L’introduzione della definizione di “Startup Innovativa” nell’ordinamento giuridico italiano risale al 2012, con il DL 179 (noto come Decreto Crescita 2.0). L’obiettivo del legislatore era creare un quadro favorevole allo sviluppo di nuove imprese ad alto valore tecnologico attraverso un ecosistema di deroghe al diritto societario e incentivi mirati.
A oltre dodici anni dall’avvio di quella strategia, è possibile ora tracciare un bilancio basato sulle evidenze statistiche più recenti (MIMIT, InfoCamere, Report Venture Capital 2024) e analizzare l’evoluzione della normativa fiscale. Tre sono i pilastri fondamentali che caratterizzano la disciplina delle startup innovative: accesso al credito, fiscalità agevolata e incentivi all’equity.
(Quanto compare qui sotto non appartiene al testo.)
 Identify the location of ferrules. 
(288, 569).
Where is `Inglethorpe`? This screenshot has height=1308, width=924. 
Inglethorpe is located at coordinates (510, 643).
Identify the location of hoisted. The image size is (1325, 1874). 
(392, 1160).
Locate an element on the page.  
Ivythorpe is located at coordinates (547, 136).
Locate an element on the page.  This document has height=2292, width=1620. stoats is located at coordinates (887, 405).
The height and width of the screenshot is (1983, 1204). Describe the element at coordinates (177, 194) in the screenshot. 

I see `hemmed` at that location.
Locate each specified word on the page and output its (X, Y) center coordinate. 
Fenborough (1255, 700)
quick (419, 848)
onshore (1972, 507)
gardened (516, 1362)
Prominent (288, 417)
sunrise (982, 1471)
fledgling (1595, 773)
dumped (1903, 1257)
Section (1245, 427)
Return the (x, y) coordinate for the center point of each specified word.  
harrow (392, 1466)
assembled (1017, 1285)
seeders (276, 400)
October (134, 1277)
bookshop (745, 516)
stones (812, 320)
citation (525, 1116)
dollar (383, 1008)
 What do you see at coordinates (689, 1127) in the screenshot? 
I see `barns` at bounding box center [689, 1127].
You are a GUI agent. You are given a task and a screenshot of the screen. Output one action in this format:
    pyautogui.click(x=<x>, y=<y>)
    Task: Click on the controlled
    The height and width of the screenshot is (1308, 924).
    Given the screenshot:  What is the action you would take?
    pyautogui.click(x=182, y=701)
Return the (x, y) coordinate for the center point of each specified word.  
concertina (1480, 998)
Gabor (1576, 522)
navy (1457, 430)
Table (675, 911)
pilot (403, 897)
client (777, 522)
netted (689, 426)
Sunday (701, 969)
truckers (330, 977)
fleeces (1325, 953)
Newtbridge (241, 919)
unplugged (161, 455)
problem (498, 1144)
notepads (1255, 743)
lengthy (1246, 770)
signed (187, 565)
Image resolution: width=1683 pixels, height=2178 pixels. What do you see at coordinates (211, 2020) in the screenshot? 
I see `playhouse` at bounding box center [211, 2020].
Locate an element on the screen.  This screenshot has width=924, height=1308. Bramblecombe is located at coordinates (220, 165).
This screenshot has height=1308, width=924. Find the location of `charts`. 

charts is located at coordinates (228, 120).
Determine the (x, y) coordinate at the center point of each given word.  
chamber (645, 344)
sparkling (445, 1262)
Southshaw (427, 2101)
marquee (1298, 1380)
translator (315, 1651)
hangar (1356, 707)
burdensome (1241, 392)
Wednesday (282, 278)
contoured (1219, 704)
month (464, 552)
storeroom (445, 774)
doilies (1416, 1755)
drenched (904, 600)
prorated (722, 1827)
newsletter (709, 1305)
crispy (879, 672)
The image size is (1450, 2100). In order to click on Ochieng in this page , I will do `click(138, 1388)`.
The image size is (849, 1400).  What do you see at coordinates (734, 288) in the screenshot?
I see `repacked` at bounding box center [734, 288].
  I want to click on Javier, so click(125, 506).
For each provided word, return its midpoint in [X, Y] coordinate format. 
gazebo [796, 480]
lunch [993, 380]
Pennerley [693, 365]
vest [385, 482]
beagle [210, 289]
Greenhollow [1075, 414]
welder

L’accesso al credito e la garanzia pubblica
L’estensione dell’intervento del Fondo di Garanzia ha prodotto dati rilevanti sulla “bancabilità” delle startup. Dal 2013, circa 4.609 startup hanno beneficiato di prestiti coperti da garanzia pubblica. I dati consolidati (riferimento MISE al 2018) mostrano una bassa frequenza di insolvenze: su oltre 4.200 operazioni e circa 965 milioni di euro di prestiti erogati, la garanzia è stata attivata in soli 205 casi (circa 52 milioni di euro). Le richieste formali di attivazione per insolvenza grave sono state marginali, evidenziando un tasso di restituzione del debito in linea o superiore ad altri segmenti PMI.